What you need to do: Restate the full set of records exactly, without adding or dropping a word.

Records from a dataset
%%
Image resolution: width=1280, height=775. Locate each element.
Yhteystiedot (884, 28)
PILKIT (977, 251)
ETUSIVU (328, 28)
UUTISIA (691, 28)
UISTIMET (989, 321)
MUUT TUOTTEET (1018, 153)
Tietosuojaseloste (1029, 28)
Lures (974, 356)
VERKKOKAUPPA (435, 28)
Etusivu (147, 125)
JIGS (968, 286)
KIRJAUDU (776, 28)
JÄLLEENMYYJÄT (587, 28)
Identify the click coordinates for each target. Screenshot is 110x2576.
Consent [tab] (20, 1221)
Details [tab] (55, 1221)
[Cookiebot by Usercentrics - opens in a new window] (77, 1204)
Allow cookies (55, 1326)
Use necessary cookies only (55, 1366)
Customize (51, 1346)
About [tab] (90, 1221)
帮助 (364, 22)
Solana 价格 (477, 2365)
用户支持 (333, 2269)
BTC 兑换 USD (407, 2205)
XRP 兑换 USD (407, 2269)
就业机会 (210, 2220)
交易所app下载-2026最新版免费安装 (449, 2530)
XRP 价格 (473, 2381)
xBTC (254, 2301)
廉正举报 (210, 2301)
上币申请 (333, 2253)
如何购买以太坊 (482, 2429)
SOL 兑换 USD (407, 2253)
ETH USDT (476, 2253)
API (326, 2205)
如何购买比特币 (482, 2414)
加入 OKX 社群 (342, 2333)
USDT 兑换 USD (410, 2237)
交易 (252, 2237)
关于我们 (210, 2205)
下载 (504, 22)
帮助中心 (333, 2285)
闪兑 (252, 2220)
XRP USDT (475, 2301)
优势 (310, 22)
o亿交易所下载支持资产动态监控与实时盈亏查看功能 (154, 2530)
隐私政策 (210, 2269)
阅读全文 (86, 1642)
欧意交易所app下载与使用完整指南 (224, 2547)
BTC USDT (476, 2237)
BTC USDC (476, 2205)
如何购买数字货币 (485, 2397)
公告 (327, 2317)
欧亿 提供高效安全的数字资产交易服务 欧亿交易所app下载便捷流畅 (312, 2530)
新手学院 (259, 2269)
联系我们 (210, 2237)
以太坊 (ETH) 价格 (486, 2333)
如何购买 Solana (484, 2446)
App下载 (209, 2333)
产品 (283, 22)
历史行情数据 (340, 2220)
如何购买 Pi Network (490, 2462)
%%
Written answer:
Image resolution: width=1280, height=775. Locate each element.
Yhteystiedot (884, 28)
PILKIT (977, 251)
ETUSIVU (328, 28)
UUTISIA (691, 28)
UISTIMET (989, 321)
MUUT TUOTTEET (1018, 153)
Tietosuojaseloste (1029, 28)
Lures (974, 356)
VERKKOKAUPPA (435, 28)
Etusivu (147, 125)
JIGS (968, 286)
KIRJAUDU (776, 28)
JÄLLEENMYYJÄT (587, 28)
Identify the click coordinates for each target. Screenshot is 110x2576.
Consent [tab] (20, 1221)
Details [tab] (55, 1221)
[Cookiebot by Usercentrics - opens in a new window] (77, 1204)
Allow cookies (55, 1326)
Use necessary cookies only (55, 1366)
Customize (51, 1346)
About [tab] (90, 1221)
帮助 (364, 22)
Solana 价格 (477, 2365)
用户支持 (333, 2269)
BTC 兑换 USD (407, 2205)
XRP 兑换 USD (407, 2269)
就业机会 (210, 2220)
交易所app下载-2026最新版免费安装 (449, 2530)
XRP 价格 (473, 2381)
xBTC (254, 2301)
廉正举报 (210, 2301)
上币申请 (333, 2253)
如何购买以太坊 (482, 2429)
SOL 兑换 USD (407, 2253)
ETH USDT (476, 2253)
API (326, 2205)
如何购买比特币 (482, 2414)
加入 OKX 社群 (342, 2333)
USDT 兑换 USD (410, 2237)
交易 (252, 2237)
关于我们 (210, 2205)
下载 (504, 22)
帮助中心 (333, 2285)
闪兑 (252, 2220)
XRP USDT (475, 2301)
优势 (310, 22)
o亿交易所下载支持资产动态监控与实时盈亏查看功能 (154, 2530)
隐私政策 (210, 2269)
阅读全文 (86, 1642)
欧意交易所app下载与使用完整指南 (224, 2547)
BTC USDT (476, 2237)
BTC USDC (476, 2205)
如何购买数字货币 (485, 2397)
公告 (327, 2317)
欧亿 提供高效安全的数字资产交易服务 欧亿交易所app下载便捷流畅 (312, 2530)
新手学院 (259, 2269)
联系我们 (210, 2237)
以太坊 (ETH) 价格 (486, 2333)
如何购买 Solana (484, 2446)
App下载 (209, 2333)
产品 (283, 22)
历史行情数据 (340, 2220)
如何购买 Pi Network (490, 2462)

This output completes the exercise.